Poursuite de l’escalade
Il n’est pas étonnant que la Chine n’ait pas pu contenir sa colère contre le G7. Non seulement le sommet d’Hiroshima coïncide avec une réunion de la Quadrilatérale, mais il intervient également à un moment où l’OTAN a entamé son propre parcours vers l’Asie et où l’alliance AUKUS (Australie, Royaume-Uni et États-Unis) se prépare à une confrontation avec la Chine dans le Pacifique.
Entre-temps, la guerre technologique et économique entre l’Occident et la Chine s’est encore intensifiée. Le Japon impose des restrictions sur les exportations de semi-conducteurs vers la Chine qui ne sont pas moins draconiennes que celles des États-Unis, et l’administration Biden fait pression sur Taïwan et la Corée du Sud pour qu’elles lui emboîtent le pas.
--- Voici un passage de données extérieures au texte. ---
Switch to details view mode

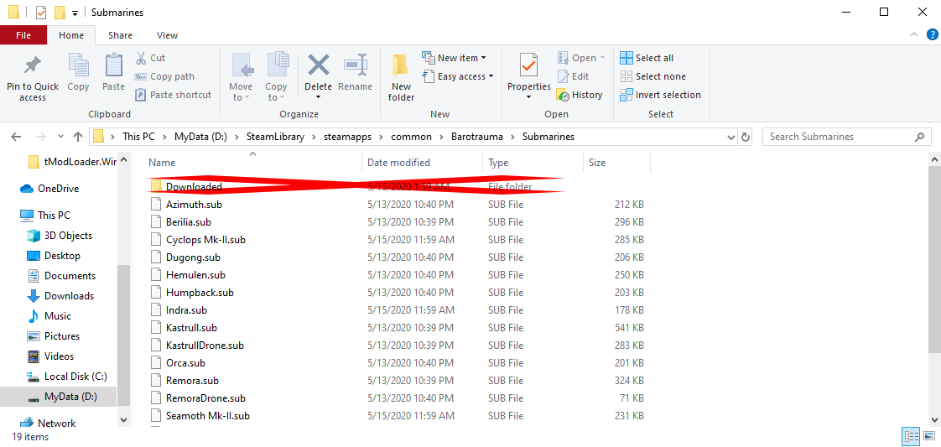click(911, 436)
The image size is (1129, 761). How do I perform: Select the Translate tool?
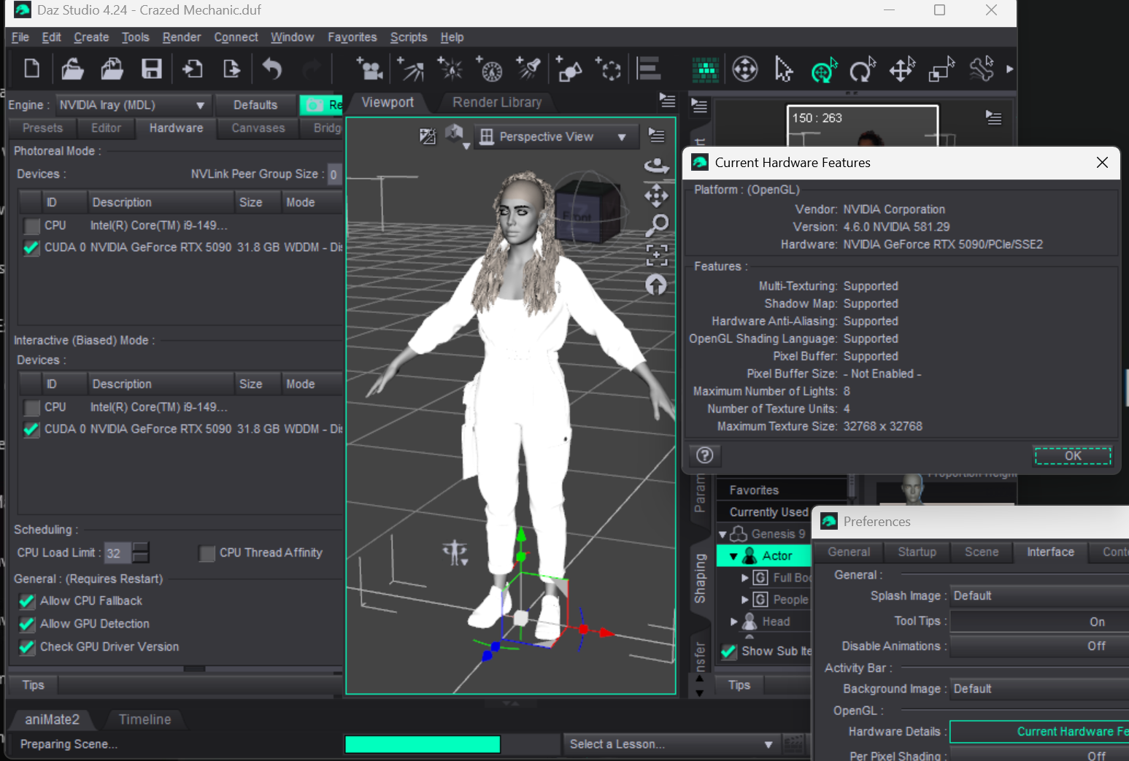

En réponse, la Chine a interdit les puces de la société américaine Micron.
Le fabricant américain de puces Nvidia, qui est en train de devenir une grande entreprise grâce à la demande croissante de ses puces avancées pour les applications d’intelligence artificielle, risque lui aussi de se voir imposer de nouvelles restrictions sur ses ventes à la Chine. Les responsables politiques américains ont clairement indiqué qu’ils souhaitaient que la Chine reste au moins une génération en arrière dans la course à la superpuissance de l’IA. La loi CHIPS et Science Act de l’année dernière a introduit des incitations considérables pour déplacer la production de puces.
Mesures de rétorsion
Le risque est maintenant que la Chine, qui cherche à rattraper son retard technologique par rapport à l’Occident, utilise son rôle dominant dans la production et le raffinage des terres rares – cruciales pour la transition écologique – pour riposter aux sanctions et aux restrictions commerciales des États-Unis. La Chine a déjà augmenté ses exportations de véhicules électriques de près de 700 % depuis 2019 et commence à déployer des avions commerciaux pour concurrencer Boeing et Airbus.
Le G7 avait peut-être pour objectif de dissuader la Chine sans escalader la guerre froide, mais la perception qu’en a Pékin suggère que les dirigeants occidentaux n’ont pas réussi à mettre le doigt dans l’engrenage. Il est aujourd’hui plus clair que jamais que les États-Unis et le reste de l’Occident veulent freiner la montée en puissance de la Chine.
Bien entendu, les Chinois aimeraient oublier que l’escalade actuelle est due autant, sinon plus, à leurs propres politiques agressives qu’à la stratégie américaine. Dans de récentes interviews accordées à l’occasion de son 100e anniversaire, Henry Kissinger – l’architecte de l' »ouverture à la Chine » des États-Unis en 1972 – a averti que si les deux pays ne trouvaient pas une nouvelle compréhension stratégique, ils resteraient sur une trajectoire de collision. Plus le gel est profond, plus le risque d’une rupture violente est grand.
Nouriel Roubini est professeur émérite d’économie à la Stern School of Business de l’université de New York, économiste en chef chez Atlas Capital Team et auteur de Megathreats : Ten Dangerous Trends That Imperil Our Future, and How to Survive Them (Little, Brown and Company, 2022).